Ich habe das nicht so empfunden. Herr Lorek hat uns erklärt, dass diese beiden Themen Teil des Koalitionsvertrags seien und uns darum gebeten, dagegen nicht aus allen Waffen zu schießen, weil sonst die Grünen vielleicht bei anderen Themen verschnupft reagieren könnten. Ich habe ihm klargemacht, dass man bei der Kennzeichnungspflicht Gespräche führen müsste, aber dass ich beim Antidiskriminierungsgesetz aufgrund der Stimmung in meiner Mitgliederschaft nicht stillhalten kann.

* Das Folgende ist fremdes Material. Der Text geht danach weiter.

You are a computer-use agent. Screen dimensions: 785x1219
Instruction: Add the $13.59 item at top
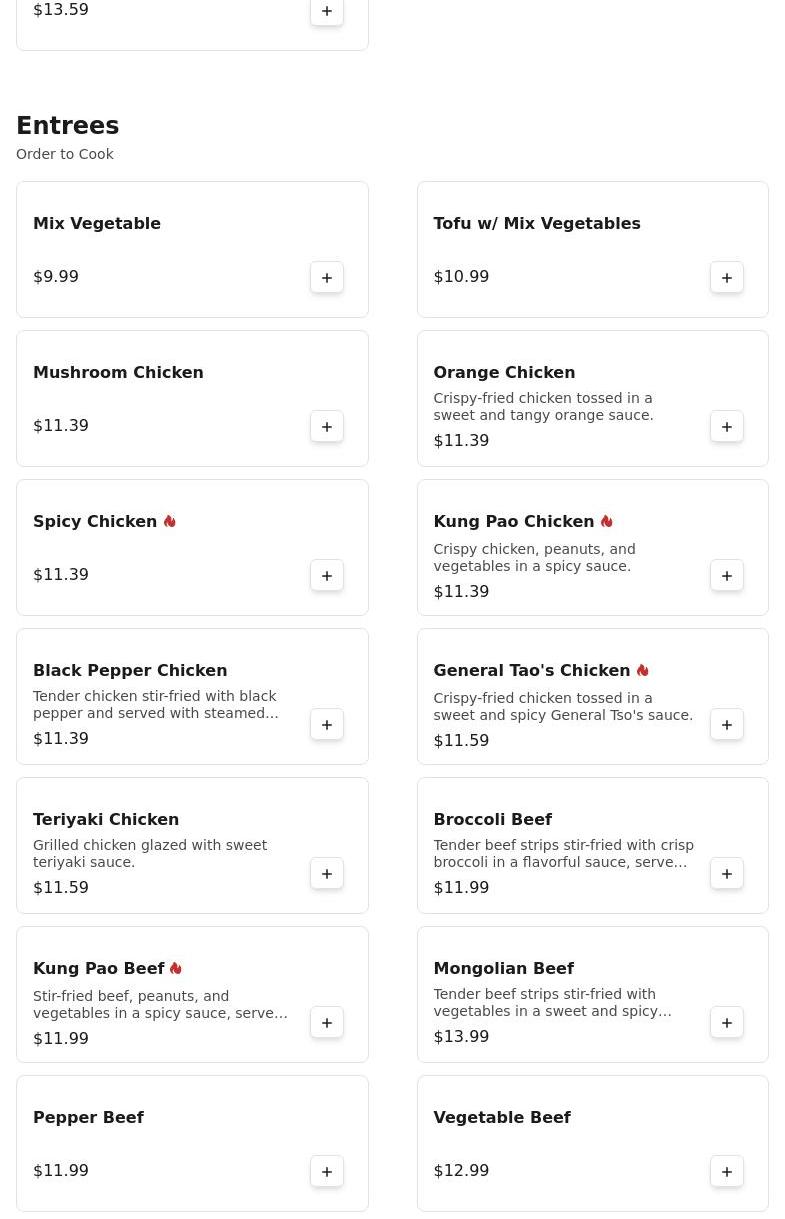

Sprechen wir noch einmal über den CDU-Landesvorsitzenden Thomas Strobl. Der lief als Innenminister im letzten Jahr Sturm gegen das Berliner Antidiskriminierungsgesetz. Nun ist er Teil der Koalitionsgespräche mit den Grünen – und scheint die Kröte zu schlucken, um Innenminister bleiben zu können. Wie bewerten Sie sein Verhalten?

In dem Punkt sind wir massiv enttäuscht. Letztes Jahr hat er mit uns Gewerkschaften zusammen klar Position dazu bezogen und gesagt: Das wird es mit uns nicht geben. Als ich das dann im Sondierungspapier gelesen habe, bin ich natürlich vom Hocker gefallen. Ich habe seitdem versucht, ihn telefonisch zu erreichen. Das ist mir aber nicht gelungen. Was zu diesem Meinungsumschwung geführt hat, ist für uns nicht erklärbar.

Ihr Kollege von der DpolG, Ralf Kusterer, hat geschrieben, Parteien würden „um die Gunst der Regierungsbeteiligung buhlen wie Prostituierte auf dem Straßenstrich“ und Werte der Parteien „auf dem Schmuddeltisch preisgegeben und verraten.“ Was halten Sie von dieser Wortwahl?

Das ist ein Niveau und ein Tonfall, der nicht in Ordnung ist. Aber inhaltlich spiegelt es eben den Gedanken wider, dass die CDU bei diesem Thema umgekippt ist, um überhaupt in die Koalitionsverhandlungen zu kommen. SPD und FDP hatten sich klar gegen ein solches Antidiskriminierungsgesetz positioniert. Im übrigen ist es ein Entgegenkommen gegenüber den jungen Grünen: Die Vorgängerregierung hatte ein solches Gesetz nicht auf dem Plan, deshalb waren wir ja so überrascht. Das Thema ist in einer Nacht-und-Nebel-Aktion ins Sondierungspapier gekommen, ohne vorher mit uns zu sprechen.

Glauben Sie, dass bei der nächsten Wahl im Ländle noch irgendein Polizist die CDU wählen wird, wenn diese beiden Gesetze erlassen werden?

Bis zur nächsten Landtagswahl könnte sich der ein oder andere Kollege wieder beruhigt haben. Aber das Thema wird zweifellos Auswirkungen auf die Bundestagswahl im Herbst haben. Ich habe so viele Zuschriften bekommen mit der Bitte, mich gegen dieses Gesetz zu stellen – das zeigt mir klar: Unsere Mitglieder erwarten, dass wir da klare Kante zeigen.